Liz, a former NHS speech and language therapist, founded the Organisation for the Review of Care and Health Apps in 2015 and it has become a global leader in health app accreditation and distribution. ORCHA has reviewed more digital products than any other review engine in the world – 17,000 reviews to date – and it supports NHS organisations in 70% of regions with Libraries of digital health products.

The Women in IT Awards ceremony was held in London earlier this week (28 February) at the JW Marriott Grosvenor House and Liz’s co-finalists for the Entrepreneur category included female leaders from cyber security firm Darktrace and transport solutions company 365 Response.

The judges said they had been looking for a female leader of a technology, digital or e-commerce start-up which had demonstrated excellent growth in the last two-years with a coherent and sustainable strategy in achieving it. Judges had considered growth, standout achievements and customer testimonials.

Liz said:

“It was like being at the BAFTAs. The spotlight was on me as I walked up to the stage and the judges were saying I was an inspiring leader. I was a bit in shock and didn’t quite believe it was true. All the big companies were there – IBM, Amazon and Microsoft. I just felt humble. This award isn’t for me – it’s for the whole ORCHA team.

“There’s a real message to other entrepreneurs here. I’m a clinician by training not a technology expert. I hope this gives people who aren’t necessarily tech-savvy the confidence to try and solve a problem using tech, which is exactly what I did.

“There’s also a lot of research about our confidence as women in the workplace. Confidence is a real issue – we can’t ignore it. We work really hard at ORCHA to nurture our fantastic female colleagues and this award will give us all a boost.”

Use of ORCHA’s services accelerated rapidly during the pandemic, as healthcare staff sought remote approaches to patient care.
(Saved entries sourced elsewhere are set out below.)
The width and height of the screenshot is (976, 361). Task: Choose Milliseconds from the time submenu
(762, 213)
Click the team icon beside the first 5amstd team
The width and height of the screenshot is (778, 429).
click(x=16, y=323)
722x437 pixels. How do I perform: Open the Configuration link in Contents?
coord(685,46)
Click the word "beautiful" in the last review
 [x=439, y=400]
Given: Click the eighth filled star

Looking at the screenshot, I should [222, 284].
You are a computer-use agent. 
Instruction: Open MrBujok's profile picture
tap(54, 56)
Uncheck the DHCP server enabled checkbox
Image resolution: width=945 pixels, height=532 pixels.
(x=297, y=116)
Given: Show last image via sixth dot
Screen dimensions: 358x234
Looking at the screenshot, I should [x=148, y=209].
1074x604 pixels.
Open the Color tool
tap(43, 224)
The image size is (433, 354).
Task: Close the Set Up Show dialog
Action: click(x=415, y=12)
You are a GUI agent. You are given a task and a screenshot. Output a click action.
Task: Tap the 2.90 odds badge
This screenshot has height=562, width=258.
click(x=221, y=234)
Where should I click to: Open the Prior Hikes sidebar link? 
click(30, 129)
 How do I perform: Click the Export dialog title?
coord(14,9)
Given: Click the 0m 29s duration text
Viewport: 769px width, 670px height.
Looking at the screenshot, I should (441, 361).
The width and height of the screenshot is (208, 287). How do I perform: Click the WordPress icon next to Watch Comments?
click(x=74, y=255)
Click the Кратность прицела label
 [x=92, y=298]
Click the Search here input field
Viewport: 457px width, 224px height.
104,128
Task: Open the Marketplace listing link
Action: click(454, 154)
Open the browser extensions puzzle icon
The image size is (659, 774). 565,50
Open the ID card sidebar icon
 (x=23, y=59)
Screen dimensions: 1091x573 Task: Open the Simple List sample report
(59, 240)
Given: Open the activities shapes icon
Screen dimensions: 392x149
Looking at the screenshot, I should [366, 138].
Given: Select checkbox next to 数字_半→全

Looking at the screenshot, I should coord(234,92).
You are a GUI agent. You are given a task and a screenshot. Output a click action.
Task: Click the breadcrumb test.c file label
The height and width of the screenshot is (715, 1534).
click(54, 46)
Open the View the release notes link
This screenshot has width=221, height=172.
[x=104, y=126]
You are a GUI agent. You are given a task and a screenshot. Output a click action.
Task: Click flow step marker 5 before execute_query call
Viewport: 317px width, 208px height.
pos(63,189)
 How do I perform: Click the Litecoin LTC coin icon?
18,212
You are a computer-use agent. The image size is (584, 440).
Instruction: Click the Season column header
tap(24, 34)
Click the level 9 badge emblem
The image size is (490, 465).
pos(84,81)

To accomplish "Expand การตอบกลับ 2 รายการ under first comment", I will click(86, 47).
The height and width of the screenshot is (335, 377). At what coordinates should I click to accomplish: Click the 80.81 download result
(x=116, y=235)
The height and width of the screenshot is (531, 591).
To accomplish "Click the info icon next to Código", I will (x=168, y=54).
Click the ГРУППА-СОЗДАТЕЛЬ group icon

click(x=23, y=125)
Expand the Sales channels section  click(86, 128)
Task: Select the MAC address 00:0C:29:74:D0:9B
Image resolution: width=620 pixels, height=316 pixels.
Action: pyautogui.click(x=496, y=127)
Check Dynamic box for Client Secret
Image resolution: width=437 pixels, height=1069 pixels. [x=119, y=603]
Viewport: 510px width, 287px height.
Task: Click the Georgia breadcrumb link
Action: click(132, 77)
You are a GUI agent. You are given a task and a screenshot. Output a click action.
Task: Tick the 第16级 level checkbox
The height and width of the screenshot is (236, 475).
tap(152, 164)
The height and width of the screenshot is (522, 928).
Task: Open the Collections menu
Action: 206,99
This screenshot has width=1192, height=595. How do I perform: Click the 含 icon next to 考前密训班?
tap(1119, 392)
ORCHA research, published by BMJ Open, noted a 343% increase in app downloads during the first lockdown. Its meteoric growth has led an ongoing recruitment programme, with 100 staff plus senior leadership roles being recruited during 2021 and into 2022.

ORCHA now works in 12 countries around the world, setting up frameworks for digital health accreditation and distributing top quality digital products via its app libraries. Last year it established the Middle East’s first digital health library, in Dubai. It is also working on a pan-Nordic project, and with a leading Canadian healthcare provider. An office is due to be opened in the USA imminently.

However, the UK market remains a major focus and an immediate concern is to overcome the barriers to digital health adoption.

Liz said:

“We’re aware at ORCHA there are many NHS colleagues who are struggling with tech at the moment, as digital therapies come to the fore. It’s a sea change in healthcare and some will find it easier than others.  That’s why we are just about to launch the UK’s first digital health training academy, which will offer straightforward, free and CPD-accredited training to every single frontline worker in the NHS and social care.”

The ORCHA Digital Health Academy will be available on the Health Education England Learning Hub (learninghub.nhs.uk) and at orcha-academy.com from late March.